# Vail



## Guest (Feb 15, 2008)

every time i goto vail i just gravitate to the bowls and never leave. so they have parks at vail? who knew?


----------



## Mr. Right (Sep 27, 2007)

Shoulda hit Loveland, W-Park, Wolf Creek, or Monarch. I bet it was deep up in the basin though! Next time give one of us Colorado guys a holler, we'll show you some shit


----------



## DuncanShea (Feb 2, 2008)

This thread is a great example of why I love these boards. I sit and dream of snow and boarding for large chunks of the day. Threads like these talking of powder bowls (Vail was the first place I ever boarded last year) are a nice mental break during the day.


----------



## Guest (Feb 16, 2008)

DuncanShea said:


> This thread is a great example of why I love these boards. I sit and dream of snow and boarding for large chunks of the day. Threads like these talking of powder bowls (Vail was the first place I ever boarded last year) are a nice mental break during the day.

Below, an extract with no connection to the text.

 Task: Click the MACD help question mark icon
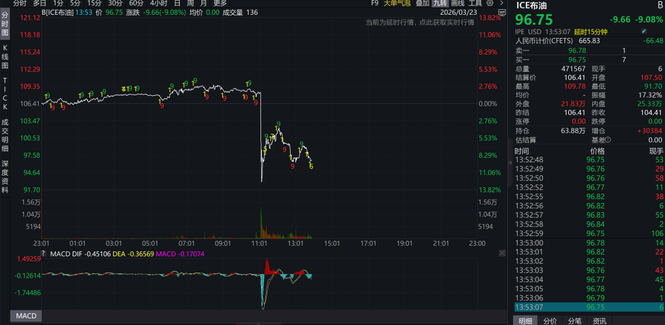point(43,253)
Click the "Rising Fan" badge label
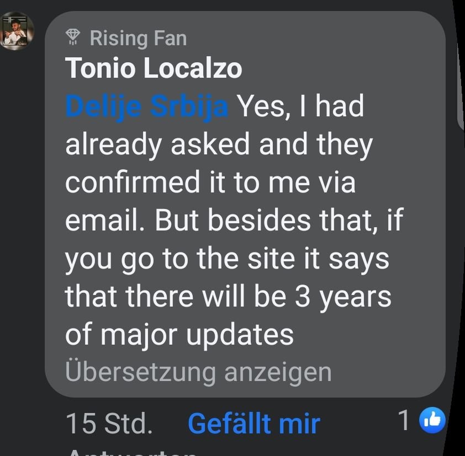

QFT... I went to eldora last week... Vail>eldora...


----------



## Mr. Right (Sep 27, 2007)

[x] derek [x] said:


> QFT... I went to eldora last week... Vail>eldora...


I haven't ever been to Eldora. Is it not worth it? I've thought of checking it out but Loveland is so much closer to me and usually if I travel to snowboard it's Wolf Creek.


----------



## killclimbz (Aug 10, 2007)

Ok, I would rather go to Wolf Creek, Monarch, Loveland than Vail 90% of the time. Vail can be awesome though, I've had some fantastic spring days and a few powder days there. It reall helps when you are there with someone who knows the mountain. But Eldora > Vail??? 

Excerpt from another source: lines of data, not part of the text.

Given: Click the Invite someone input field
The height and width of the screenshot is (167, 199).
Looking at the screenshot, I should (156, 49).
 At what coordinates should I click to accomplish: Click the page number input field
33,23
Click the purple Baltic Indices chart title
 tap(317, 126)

Eldora is on the wrong side of the divide, doesn't get as much snow, and the terrain sucks donkey balls...

Hell the snow is 10x deeper just up the road at East Portal. Mr. Right, I wouldn't bother with that hill. Great if you live in Boulder, otherwise meh...


----------



## Guest (Feb 16, 2008)

killclimbz said:


> But Eldora > Vail???


he said vail>eldora....


I havent been to vail yet. I think I would rather hit beaver creek, I hear its mini vail without the crowds... I have free days there too, I need to get it goin...


----------



## neednsnow (Nov 30, 2007)

Brecking in March (I know I know, should go somewhere else), but if someone wants to show me the digs in Loveland, I'll give it a shot. I am an east-coaster and bought an A-Basin season pass, so Breck, Basin, and 1 day at Vail are free. I am doing sat 15th to sun 22nd. I'd prefer to ride mid-week. let me know who's got what options.


----------



## Guest (Feb 18, 2008)

Eldora was a blast for the drive. I would have rather gone somewhere else though. It was the closest from where I was staying. Also if you guys head up to eldora check out Wondervu Cafe. It's amazing mexican food at an amazing price....

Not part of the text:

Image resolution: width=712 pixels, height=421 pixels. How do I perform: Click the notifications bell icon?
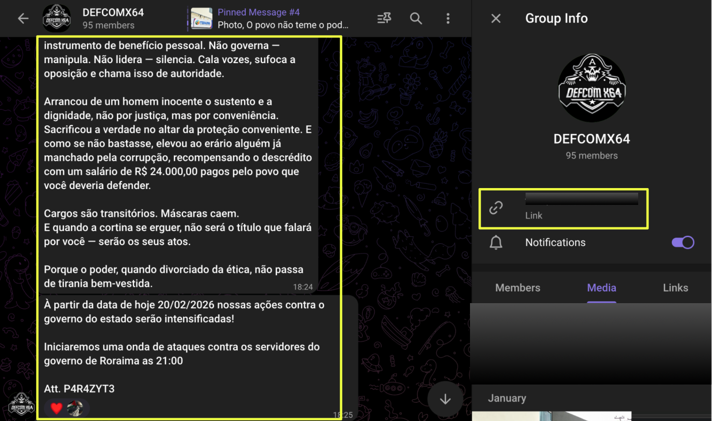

and yah I said vail is better than eldora. just to point it out.


----------



## Guest (Feb 18, 2008)

neednsnow said:


> Brecking in March (I know I know, should go somewhere else), but if someone wants to show me the digs in Loveland, I'll give it a shot. I am an east-coaster and bought an A-Basin season pass, so Breck, Basin, and 1 day at Vail are free. I am doing sat 15th to sun 22nd. I'd prefer to ride mid-week. let me know who's got what options.


thatde be sick, maybe I can get a weekday off and meet you up there...


----------



## killclimbz (Aug 10, 2007)

^^^So you did. My bad...


----------



## Guest (Feb 18, 2008)

I really liked my trip to Vail, but like you said, it is more geared toward skiing. Also there are way too many people there on the weekends. I prefer Beaver Creek which has more available for snowboarders and it's right down the street from Vail.


----------